Federal food safety regulations protect public health and level the playing field for companies that operate responsibly and ethically. Each year in the United States, 48 million people are sickened by a foodborne disease, 128,000 are hospitalized and 3,000 die. The annual economic cost of these illnesses is estimated to be over $77 billion. Yet food companies that make people sick are seldom held accountable in a courtroom.
This is partly because victims of foodborne illness often cannot determine the source of their infection. Consider:
- Up to 28 days may pass between the time a consumer eats a contaminated food and develops listeriosis, an infection that killed 33 people who ate Jensen Farms cantaloupes in 2011.
- Up to six weeks may pass before feeling the effects of poisoning from Salmonella typhimurium, the pathogen that killed nine people and sickened 714 others who ate peanut butter paste manufactured at a Georgia plant under then-Georgia governor Sonny Perdue’s watch.
Most people have a tough time recalling everything they ate a day ago, much less a month ago. And most food safety lapses, thankfully, do not result in high-profile outbreaks that are ultimately traced back to their source. But that does not mean we can ignore them.
Regulations to prevent food safety threats cost less than reacting after people get sick. That is why large bipartisan majorities have supported laws like the Food Safety Modernization Act and appropriations for food inspectors, epidemiologists, microbiologists, and the rest of the people and infrastructure that make our food safe.

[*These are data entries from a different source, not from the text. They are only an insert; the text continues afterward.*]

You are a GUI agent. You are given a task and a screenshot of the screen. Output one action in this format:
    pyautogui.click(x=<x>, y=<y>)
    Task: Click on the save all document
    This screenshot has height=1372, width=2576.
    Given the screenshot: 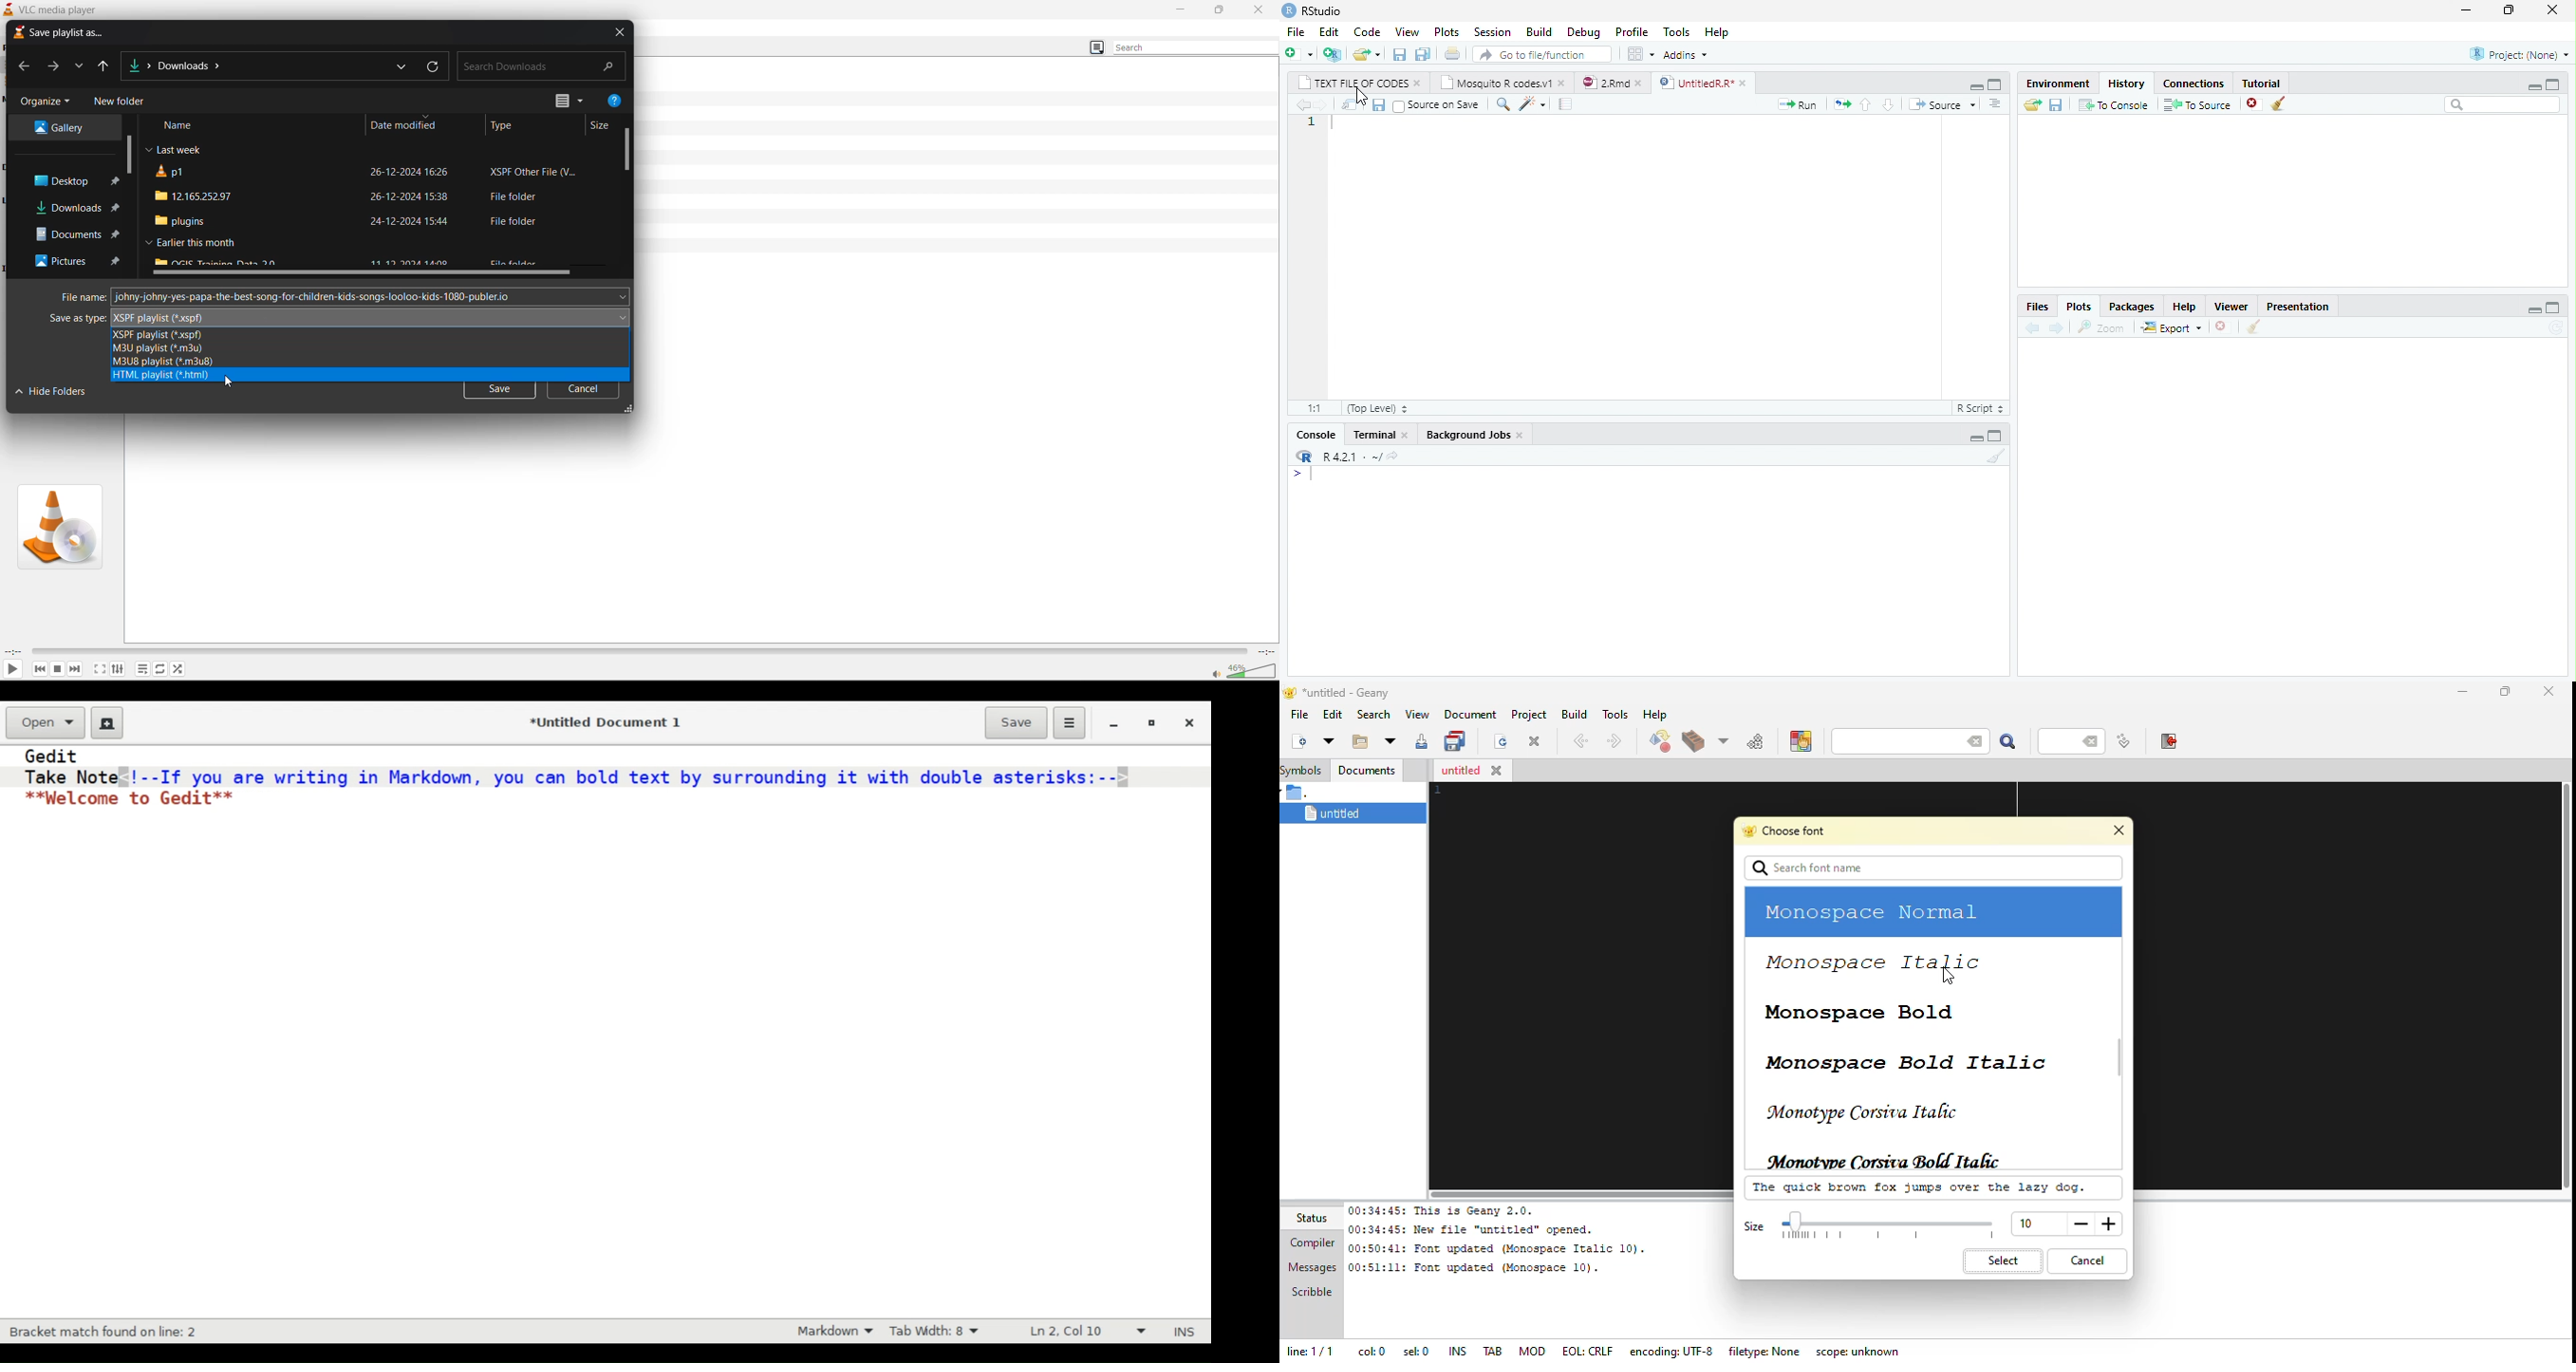 What is the action you would take?
    pyautogui.click(x=1425, y=53)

Unfortunately, the Trump Administration has already begun undermining the American food supply’s protections in the name of “deregulation,” with actions such as:
- Nixing rules to standardize how manufacturers and retailers alert consumers to recalls of contaminated products—rules that are required under the Food Safety Modernization Act.
- Proposing to cut billions of dollars of funding, including nearly the entire budget of USDA’s Food Safety and Inspection Service, and replace it with user fees.
- Moving to authorize chicken imports from China, where overuse of antibiotics has bred “superbugs” resistant to drugs once thought of as a last resort, and scandal after scandal has exposed a deeply flawed food safety system. The move is widely viewed as a quid pro quo to allow more U.S. beef sales in China.
- Proposing double-digit cuts to funding for surveillance of foodborne illness outbreaks by the Centers for Disease Control and Prevention and its partners.
- Pushing to expand the disastrous “Hog HIMP” pilot inspection program at slaughterhouses despite evidence of disturbing animal welfare and worker and food safety problems.
Trying to save money for American families by scrimping on food safety regulation is a penny-wise, pound-foolish strategy. American consumers spend roughly $1.46 trillion on food and beverages each year. We should not have to wonder whether we are paying to get sick.